### EXERCISE
Count how many lines in the entries below hold the string "width", and respond with that number only.
(EXERCISE MATERIAL Opens)
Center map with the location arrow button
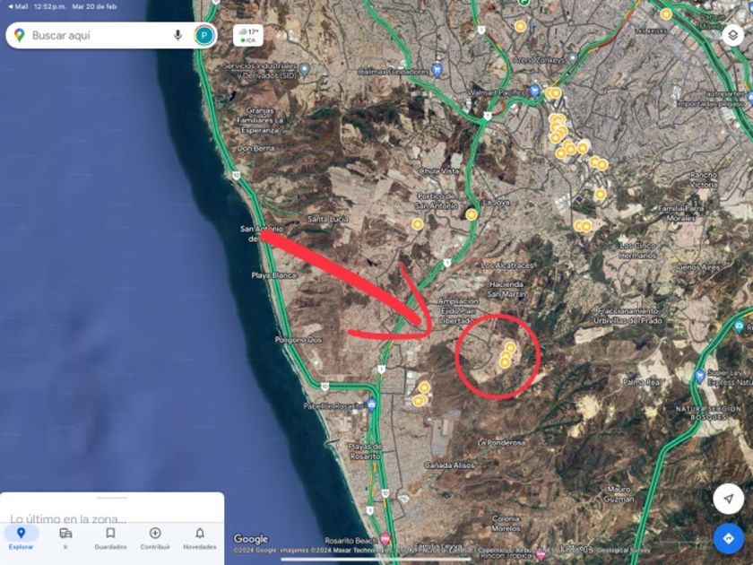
(EXERCISE MATERIAL Closes)
(EXERCISE MATERIAL Opens)
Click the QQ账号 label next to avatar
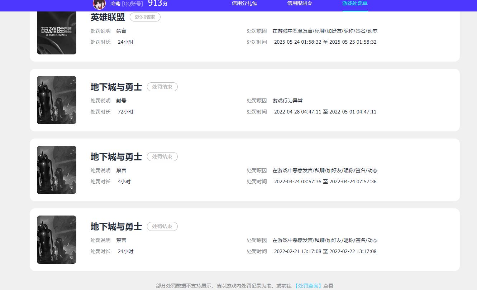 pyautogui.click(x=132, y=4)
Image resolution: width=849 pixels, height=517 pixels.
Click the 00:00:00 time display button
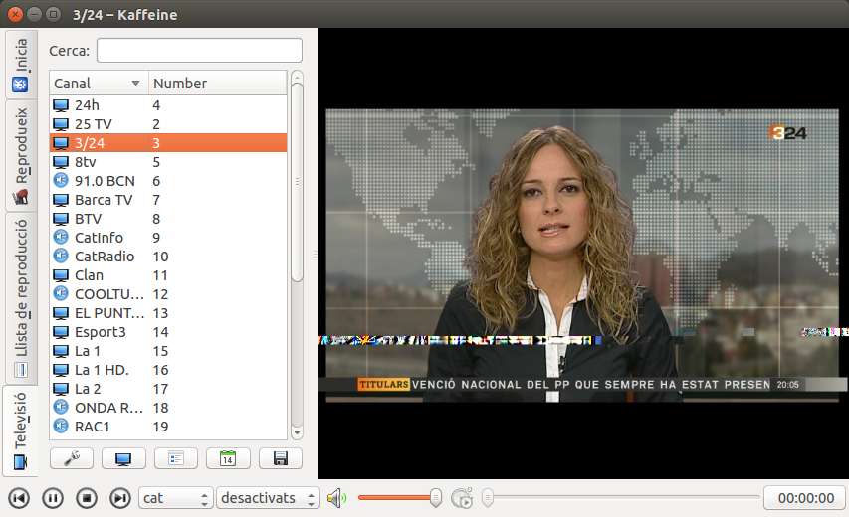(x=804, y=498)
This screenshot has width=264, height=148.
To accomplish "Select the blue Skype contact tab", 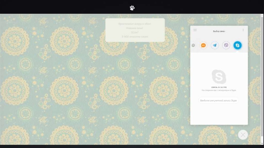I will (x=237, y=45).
(EXERCISE MATERIAL Closes)
### WRITTEN SOLUTION
2